NPR’s interview with me for Monday’s Morning Edition about the Iraqi elections is now up on the Web. [link fixed 4:16 pm 1/25]
Eric Black of the Minneapolis Star Tribune argues that for all its somewhat absurd drawbacks, the election must go forward Sunday and may have some silver linings.
In this piece of a few days ago, Nancy Youssef of Knight Ridder considers the current front runners for the post of prime minister in the new government. She reports the buzz around Adil Abdul Mahdi, who is currently Finance Minister and is a member of the Supreme Council for Islamic Revolution in Iraq. Abdul Mahdi has begun talking a relatively secular line, and he does have a Marxist past decades ago. Ironically enough, all this may make him acceptable to Washington. On the other hand, the idea that a SCIRI Prime Minister is going to be a determined secularist sounds a little far-fetched to me.

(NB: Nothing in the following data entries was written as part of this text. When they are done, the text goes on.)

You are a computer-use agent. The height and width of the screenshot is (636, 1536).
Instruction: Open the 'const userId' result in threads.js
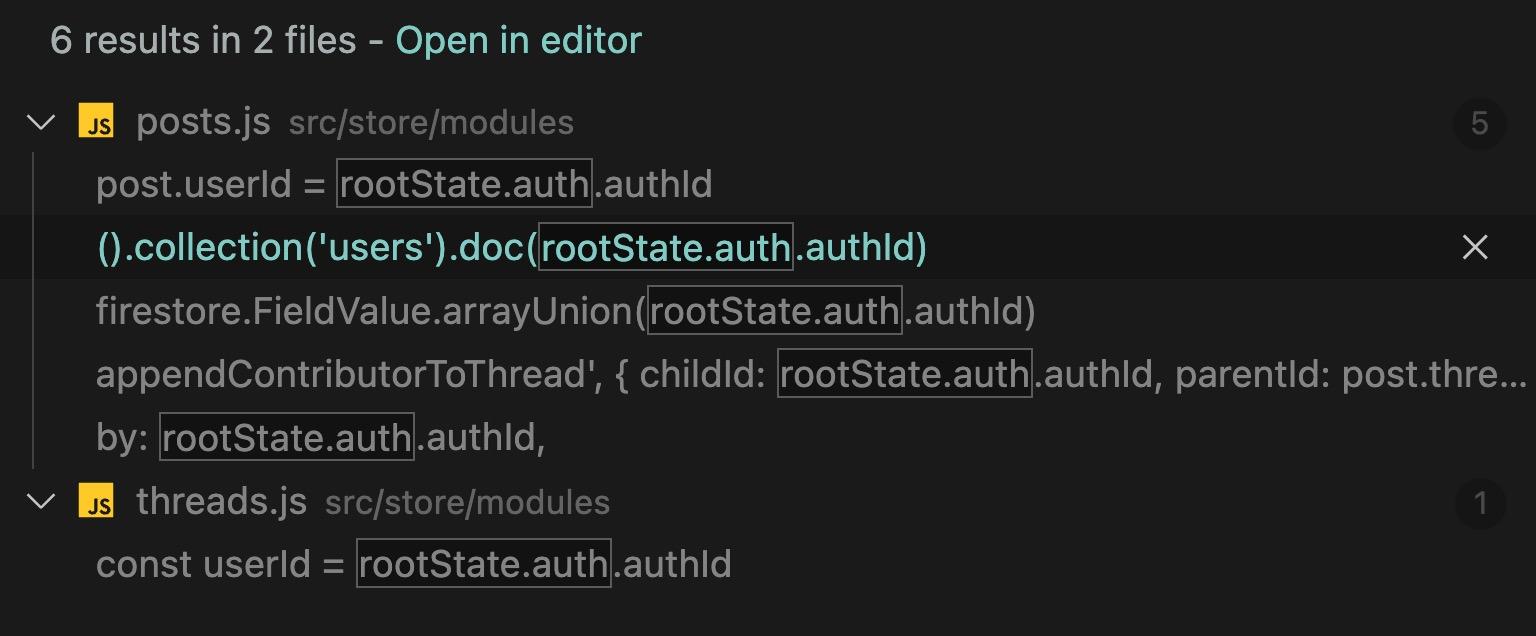pyautogui.click(x=413, y=565)
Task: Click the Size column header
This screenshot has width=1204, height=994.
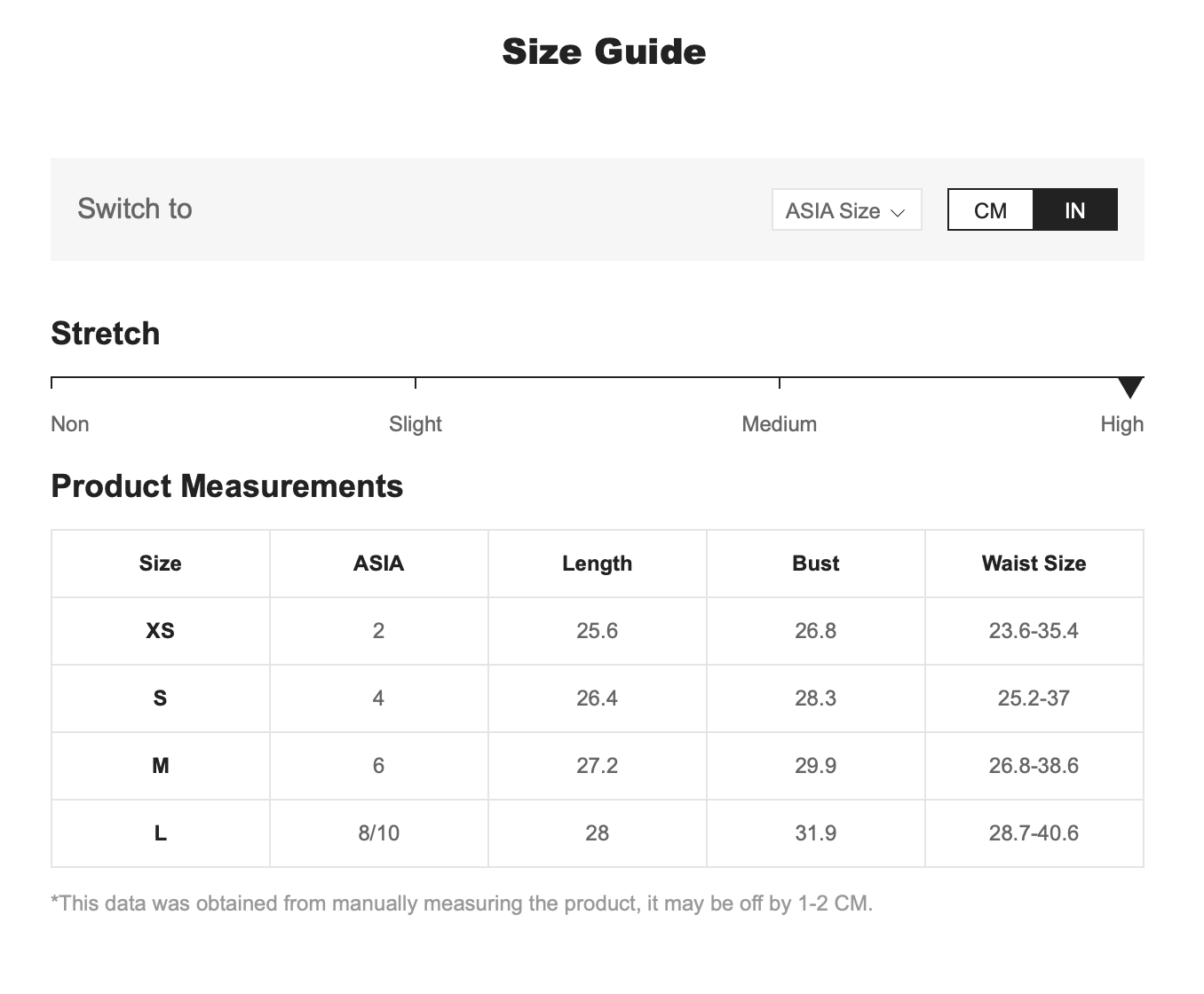Action: point(161,564)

Award-winning journalist Anthony Shadid reports on the political scene in Basra, Iraq’s southern port city, with its population of 1.3 million. He says that city politics has come to be dominated by the Supreme Council for Islamic Revolution in Iraq, but suggests that this dominance for the religious party may backfire in the elections. Many persons in Basra may vote for one of the more secular lists rather than for the United Iraqi Alliance (Which includes SCIRI) because they are dissatisfied with SCIRI’s inadequate provision of social services.
Ed Wong of the New York Times writes an important piece about the behind the scenes maneuverings of major Sunni Arab leaders to ensure a role for their community in the drafting of the permanent constitution for Iraq– even though Sunni Arabs will likely be grossly underrepresented in the parliament to be elected next Sunday. The parliament will double as a constitutional assembly.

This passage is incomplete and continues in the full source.